Florent Manaudou : «J’ai prouvé que j’avais des nerfs solides»

Fini le «tout doux» Manaudou, son surnom lors de son entrée au Cercle des nageurs de Marseille en 2011 et qui reste son pseudo Facebook. Place au Hulk de Kazan, et en mode vert, s’il vous plaît. La parole pour commencer à Nathan Adrian, son dauphin, cou de taureau, des dents qui brillent par centaine quand il sourit façon US, et la résignation désormais inscrite dans les tripes: «Pfff, que dire ? C’est un phénomène, et je pense qu’il peut aller encore bien plus vite.»

Ne minimisons pas le rôle du golden boy Adrian, il a déclenché la colère de Manaudou en claquant vendredi le meilleur temps des demies. Son pote phocéen Mehdy Metella, 5e de la finale du 100 m papillon, raconte la veille de course, au coin du feu de l’hôtel Relita : «Florent avait le deuxième temps, c’est quelqu’un de persévérant, il n’aime pas perdre. Je lui ai demandé s’il était énervé. Il m’a dit : « Oui »
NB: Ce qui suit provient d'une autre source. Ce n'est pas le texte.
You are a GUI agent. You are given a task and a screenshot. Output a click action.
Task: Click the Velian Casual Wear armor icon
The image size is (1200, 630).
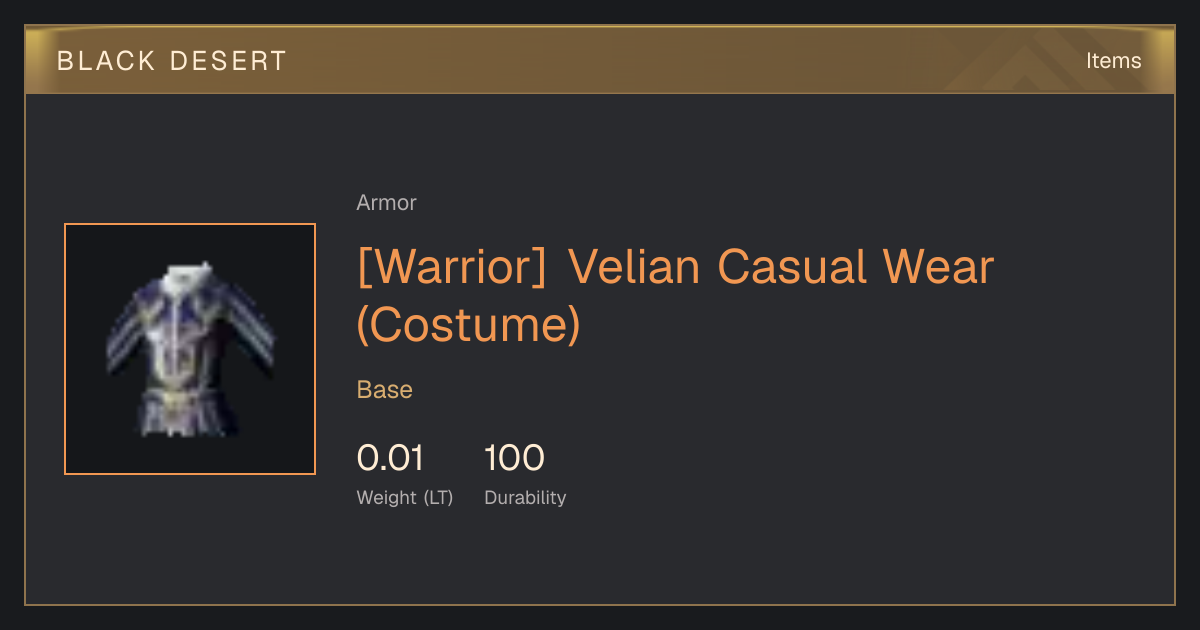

La clé d’un succès est parfois aussi simple qu’un dialogue entre Manaudou et Metella. Romain Barnier, le coach, enchaîne : «Je l’ai rarement vu aussi nerveux que ça. Toute la décontraction accumulée en début de semaine a cédé la place à de l’anxiété, en deux jours il a pris quelques rides. Il a passé une mauvaise nuit. J’ai bien apprécié le coup de pied aux fesses donné par Nathan Adrian hier, il avait besoin de ça pour faire une belle performance. Ce temps d’Adrian (21’’37), il l’a déjà fait, il était surtout très insatisfait de ses propres défauts. Cela n’a pas été des Mondiaux faciles, il a mérité ses titres, cela a encore plus de saveur.»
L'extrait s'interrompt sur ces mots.